Office of the Assistant Secretary for Administration and Management, Department of Labor.

ACTION:

Direct final rule; request for comment.

SUMMARY:

In this direct final rule (DFR), the Department of Labor (Department) is amending three definitions in the Department of Labor Acquisition Regulation (DOLAR) in order to provide the Secretary of Labor greater flexibility and a streamlined procedure to delegate procurement authority and appoint procurement officials. Currently, the definitions section of DOLAR delegates the Secretary's procurement authority to certain specified Department officials. The changes would remove some of those specific designations, allowing the Secretary to delegate the Secretary's procurement authority and assign roles and responsibilities related to procurement through internal guidance, without the need to revise the DOLAR.

DATES:

This DFR will become effective on October 28, 2019 unless significant adverse comment is submitted (transmitted, postmarked, or delivered) by September 30, 2019. If DOL receives significant adverse comment, the Agency will publish a timely withdrawal in the Federal Register informing the public that this DFR will not take effect (see Section III, Direct Final Rulemaking,” for more details on this process). Comments to this DFR and other information must be submitted (transmitted, postmarked, or delivered) by September 30, 2019. All submissions must bear a postmark or provide other evidence of the submission date.

ADDRESSES:

You may submit comments, identified by Regulatory Information Number (RIN) 1291-AA42, by one of the following methods:

Federal e-Rulemaking Portal: http://www.regulations.gov. Follow the website instructions for submitting comments.

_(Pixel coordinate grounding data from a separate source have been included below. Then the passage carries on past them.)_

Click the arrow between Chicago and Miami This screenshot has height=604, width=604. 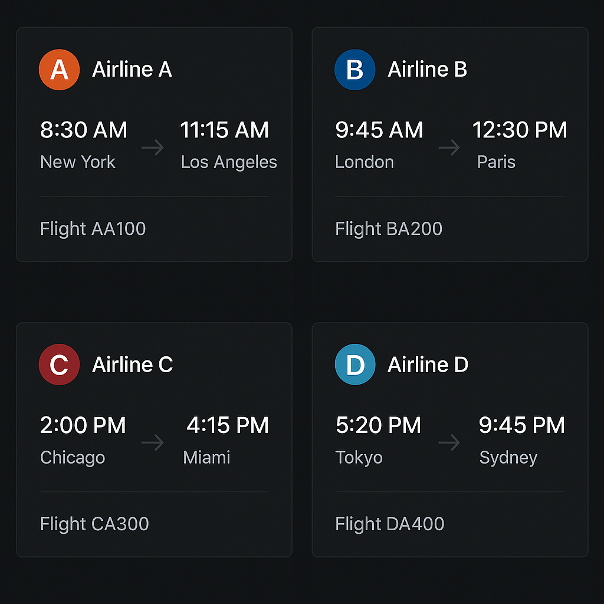tap(153, 442)
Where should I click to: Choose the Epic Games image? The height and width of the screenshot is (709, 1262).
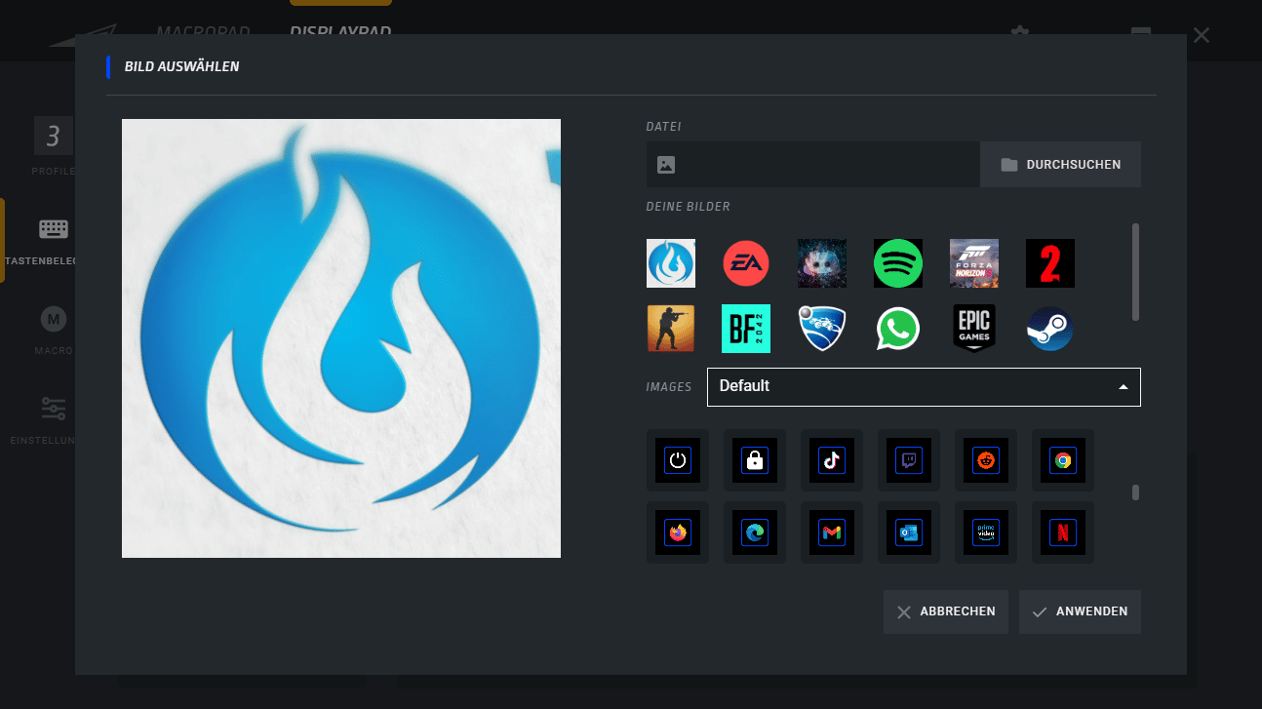pos(974,329)
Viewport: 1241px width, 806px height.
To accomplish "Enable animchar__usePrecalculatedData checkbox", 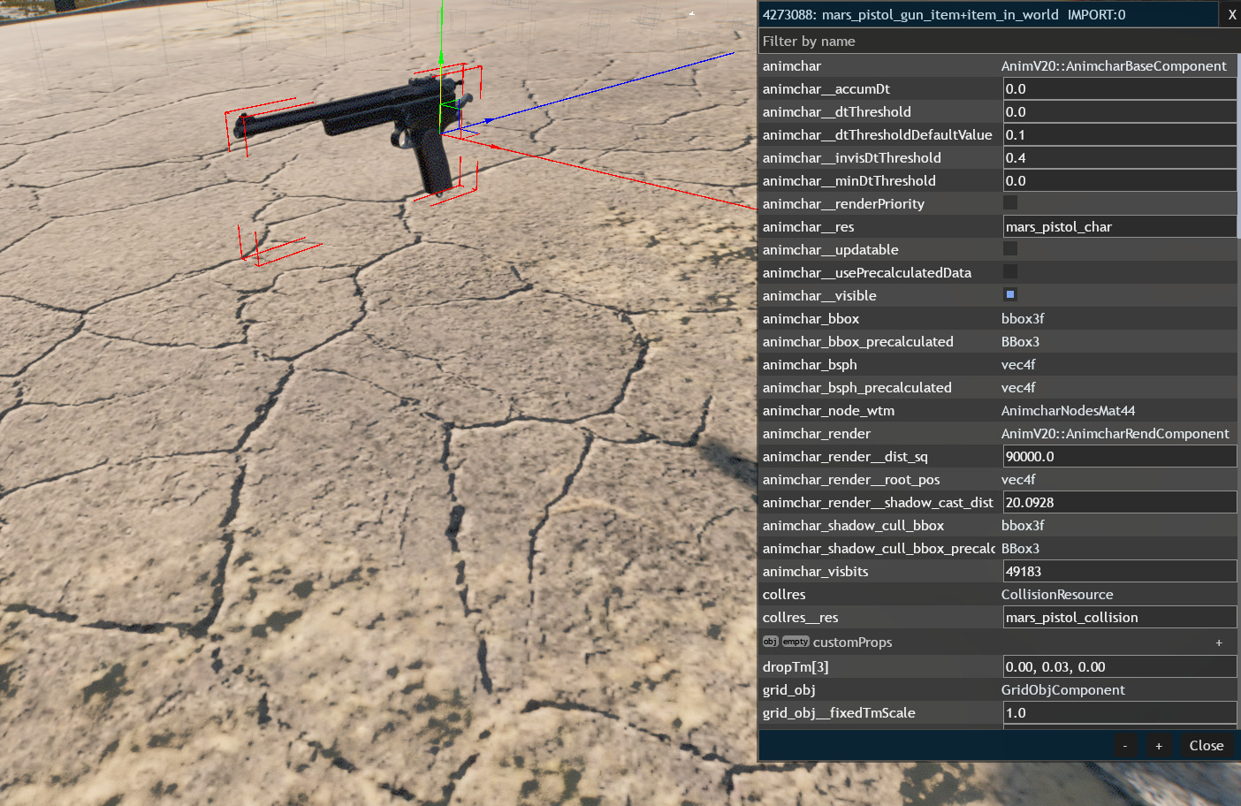I will 1010,272.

Mail and Hand Delivery/Courier: Written comments, disk, and CD-ROM submissions may be mailed to Herman J. Narcho, U.S. Department of Labor, Office of the Assistant Secretary for Administration and Management, Office of the Chief Procurement Officer, 200 Constitution Avenue NW, Room N-2445, Washington, DC 20210.

Instructions: Label all submissions with “RIN 1291-AA42.”

Please submit your comments by only one method. Please be advised that the Department will post all comments received that relate to this DFR on http://www.regulations.gov without making any change to the comments or redacting any information. The http://www.regulations.gov website is the Federal e-rulemaking portal, and all comments posted there are available and accessible to the public. Therefore, the Department recommends that commenters remove personal information such as Social Security Numbers, personal addresses, telephone numbers, and email addresses included in their comments, as such information may become easily available to the public via the http://www.regulations.gov website. It is the responsibility of the commenter to safeguard personal information.

Also, please note that, due to security concerns, postal mail delivery in Washington, DC may be delayed. Therefore, the Department encourages the public to submit comments on http://www.regulations.gov.

Docket: All comments on this DFR will be available on the http://www.regulations.gov website, and can be found using RIN1291-AA42. The Department also will make all the comments it receives available for public inspection by appointment during normal business hours at the address below (FOR FURTHER INFORMATION CONTACT section). If you need assistance to review the comments, the Department will provide appropriate aids, such as readers or print magnifiers. The Department will make copies of this DFR available, upon request, in large print and via electronic file. To schedule an appointment to review the comments and/or obtain the DFR in an alternative format, contact the Office of the Assistant Secretary for Administration and Management's Office of the Chief Procurement Officer at (202) 693-7171 (this is not a toll-free number). You may also contact this office at the address listed below.

Start Further Info

FOR FURTHER INFORMATION CONTACT:

Herman J. Narcho, U.S. Department of Labor, Office of the Assistant Secretary for Administration and Management, Office of the Chief Procurement Officer, 200 Constitution Avenue NW, Room N-2445, Washington, DC 20210; telephone (202) 693-7171 (this is not a toll-free number).

Individuals with hearing or speech impairments may access the telephone number above via TTY by calling the toll-free Federal Information Relay Service at 1-877-889-5627.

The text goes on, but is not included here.